O episódio do desaparecimento de Edmur Péricles Camargo é um exemplo da perseguição política e cooperação sistemática internacional iniciada pela ditadura brasileira. Vários informes revelam que Gauchão trabalhava na instalação de uma base de guerrilhas na Bolívia. Seu contato lá era o chefe guerrilheiro boliviano “Chato” Peredo, um dos subversivos mais procurados naquele país. Em junho de 1971, Péricles Camargo deixou Santiago do Chile com destino a Buenos Aires para um tratamento ocular — as torturas a que fora submetido nos porões do DOPS de São Paulo teriam comprometido sua visão.

Desembarcou no aeroporto internacional de Ezeiza, onde foi detido numa operação entre autoridades policiais brasileiras e argentinas, com base nas informações do Ciex e o apoio de informantes infiltrados na companhia aérea LAN-Chile. O desaparecimento de Gauchão foi oficialmente registrado como ocorrido em 1975, apenas quatro anos depois. Edmur viajava com o nome falso de Henrique Vilaça. Seu paradeiro permanece desconhecido.

O informe 133/71 dá a entender que o desaparecimento de Gauchão teve o objetivo de evitar que ele executasse um possível elemento infiltrado do regime. “Os setenta banidos, agora reduzidos a 62, com a viagem de oito membros, continuariam desconfiados de que um deles é elemento infiltrado, com a finalidade de espioná-los. Desconfiam de um elemento, que seria o asilado João Batista Rita.

Edmur Péricles Camacho (Gauchão) e outros mais desejariam mesmo assassinar o referido banido”, aponta o documento.

A troca de informações entre o Ciex e agências de outros países levou à localização de membros de movimentos de esquerda em todo o mundo: Motoneros (Argentina), Tupamaros (Uruguai), MIR (Chile), além de partidos de tendência socialista. Também foram perseguidos funcionários de empresas e autoridades. O informe 151/71 identifica uma célula esquerdista no Banco do Brasil em Montevidéu.

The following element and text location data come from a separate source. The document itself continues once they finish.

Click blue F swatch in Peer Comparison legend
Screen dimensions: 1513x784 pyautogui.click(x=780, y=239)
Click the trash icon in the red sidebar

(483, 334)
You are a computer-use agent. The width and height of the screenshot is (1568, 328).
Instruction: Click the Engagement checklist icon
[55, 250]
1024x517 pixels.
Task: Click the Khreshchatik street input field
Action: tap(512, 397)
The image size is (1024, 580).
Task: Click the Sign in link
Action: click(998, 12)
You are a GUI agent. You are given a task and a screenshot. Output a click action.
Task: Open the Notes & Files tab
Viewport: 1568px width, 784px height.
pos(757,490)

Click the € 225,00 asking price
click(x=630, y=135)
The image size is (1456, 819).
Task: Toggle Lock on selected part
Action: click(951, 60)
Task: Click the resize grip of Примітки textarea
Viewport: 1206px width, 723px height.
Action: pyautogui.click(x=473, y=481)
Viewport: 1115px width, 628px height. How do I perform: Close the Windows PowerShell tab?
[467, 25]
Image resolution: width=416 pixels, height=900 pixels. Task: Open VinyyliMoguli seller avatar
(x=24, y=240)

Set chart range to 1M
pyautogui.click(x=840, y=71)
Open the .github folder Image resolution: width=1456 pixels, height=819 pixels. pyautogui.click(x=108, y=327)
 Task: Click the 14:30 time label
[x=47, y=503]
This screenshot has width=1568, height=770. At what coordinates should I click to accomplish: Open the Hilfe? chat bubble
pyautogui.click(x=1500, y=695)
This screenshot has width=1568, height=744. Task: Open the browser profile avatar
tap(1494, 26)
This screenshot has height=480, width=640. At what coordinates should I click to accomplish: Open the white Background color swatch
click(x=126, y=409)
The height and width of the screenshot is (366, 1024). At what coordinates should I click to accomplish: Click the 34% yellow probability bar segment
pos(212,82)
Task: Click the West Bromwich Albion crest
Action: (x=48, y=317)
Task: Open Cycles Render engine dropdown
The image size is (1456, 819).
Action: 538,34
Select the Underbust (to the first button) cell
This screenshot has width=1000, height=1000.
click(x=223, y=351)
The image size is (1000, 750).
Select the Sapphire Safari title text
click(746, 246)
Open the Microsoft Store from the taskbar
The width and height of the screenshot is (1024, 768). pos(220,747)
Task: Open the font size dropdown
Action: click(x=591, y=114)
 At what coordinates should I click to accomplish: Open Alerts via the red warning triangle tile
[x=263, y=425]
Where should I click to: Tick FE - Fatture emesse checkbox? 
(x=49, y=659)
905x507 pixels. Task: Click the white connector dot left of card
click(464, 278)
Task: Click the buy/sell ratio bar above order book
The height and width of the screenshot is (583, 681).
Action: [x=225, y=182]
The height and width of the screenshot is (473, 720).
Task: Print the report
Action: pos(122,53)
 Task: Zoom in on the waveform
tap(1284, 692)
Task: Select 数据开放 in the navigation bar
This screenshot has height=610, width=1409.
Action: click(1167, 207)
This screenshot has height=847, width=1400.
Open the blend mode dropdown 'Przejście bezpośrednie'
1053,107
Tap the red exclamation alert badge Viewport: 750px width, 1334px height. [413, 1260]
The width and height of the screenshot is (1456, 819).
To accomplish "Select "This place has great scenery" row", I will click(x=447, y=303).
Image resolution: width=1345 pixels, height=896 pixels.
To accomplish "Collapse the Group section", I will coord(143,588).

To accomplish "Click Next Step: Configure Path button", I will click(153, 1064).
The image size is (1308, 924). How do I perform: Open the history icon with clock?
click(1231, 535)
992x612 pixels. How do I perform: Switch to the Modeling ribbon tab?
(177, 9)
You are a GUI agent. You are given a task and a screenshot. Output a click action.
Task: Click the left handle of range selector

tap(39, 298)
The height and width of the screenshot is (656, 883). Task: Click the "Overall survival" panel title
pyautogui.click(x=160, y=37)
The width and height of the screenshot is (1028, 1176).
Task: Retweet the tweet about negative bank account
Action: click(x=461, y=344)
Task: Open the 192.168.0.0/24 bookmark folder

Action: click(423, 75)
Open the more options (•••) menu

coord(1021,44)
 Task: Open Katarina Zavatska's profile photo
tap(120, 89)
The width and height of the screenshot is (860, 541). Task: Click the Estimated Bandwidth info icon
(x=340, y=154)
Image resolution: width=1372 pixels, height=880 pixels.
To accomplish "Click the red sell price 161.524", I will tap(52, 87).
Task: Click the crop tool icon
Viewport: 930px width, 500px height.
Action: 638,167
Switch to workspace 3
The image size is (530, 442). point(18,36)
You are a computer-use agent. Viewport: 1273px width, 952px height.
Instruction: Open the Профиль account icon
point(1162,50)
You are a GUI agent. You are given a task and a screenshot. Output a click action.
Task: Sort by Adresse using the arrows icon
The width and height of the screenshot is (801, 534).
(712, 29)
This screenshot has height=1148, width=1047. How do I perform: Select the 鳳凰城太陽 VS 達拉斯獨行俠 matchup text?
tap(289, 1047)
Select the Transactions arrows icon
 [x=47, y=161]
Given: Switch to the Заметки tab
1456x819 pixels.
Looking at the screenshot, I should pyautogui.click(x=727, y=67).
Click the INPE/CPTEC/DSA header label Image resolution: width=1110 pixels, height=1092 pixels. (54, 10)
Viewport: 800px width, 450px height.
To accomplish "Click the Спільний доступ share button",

“Na agência havia sido organizada uma célula da esquerda radical (FER ou MLN), descoberta pela polícia uruguaia, quando seus membros realizavam uma reunião clandestina na Escola Pública/171, em Billa Garcia (km.21 do Camino Maldonado, Montevidéu)”, diz o documento. Logo, seriam presos Ary Cabrera Prates, Rubén Julio Vaneiro Roso e Luis Alberto Chemi de Mello, três funcionários do Banco do Brasil.

Resto do mundo

Informações estratégicas obtidas pelos serviços de inteligência ou pela polícia nacional de outros países subsidiaram operações de monitoramento e prisão também de cidadãos comuns. Isso aconteceu com um caderno de endereços pertencente ao dirigente da esquerda peronista Mario Vallota, confiscado pelo serviço secreto francês e depois encaminhado ao Ciex por meio da embaixada na França. No caderno estava o paradeiro de pelo menos 20 pessoas. O informe 142/71 mostra que, de posse das informações, o agente diplomático identifica os personagens e sua relação com a subversão: “Josée Utard, citada sob o número 12, pode ser Maria Josée Utard, que em Paris servia até DEZ/69, de elemento de ligação entre Miguel Arraes e a embaixada de Cuba. Claude Julien, citado sob o número 6, é jornalista e escritor ligado a Marcel Niedergang e a Miguel Arraes. O codinome ‘Jacques’ indicaria um contato com o Partido Comunista Francês”, explica um agente do CIex.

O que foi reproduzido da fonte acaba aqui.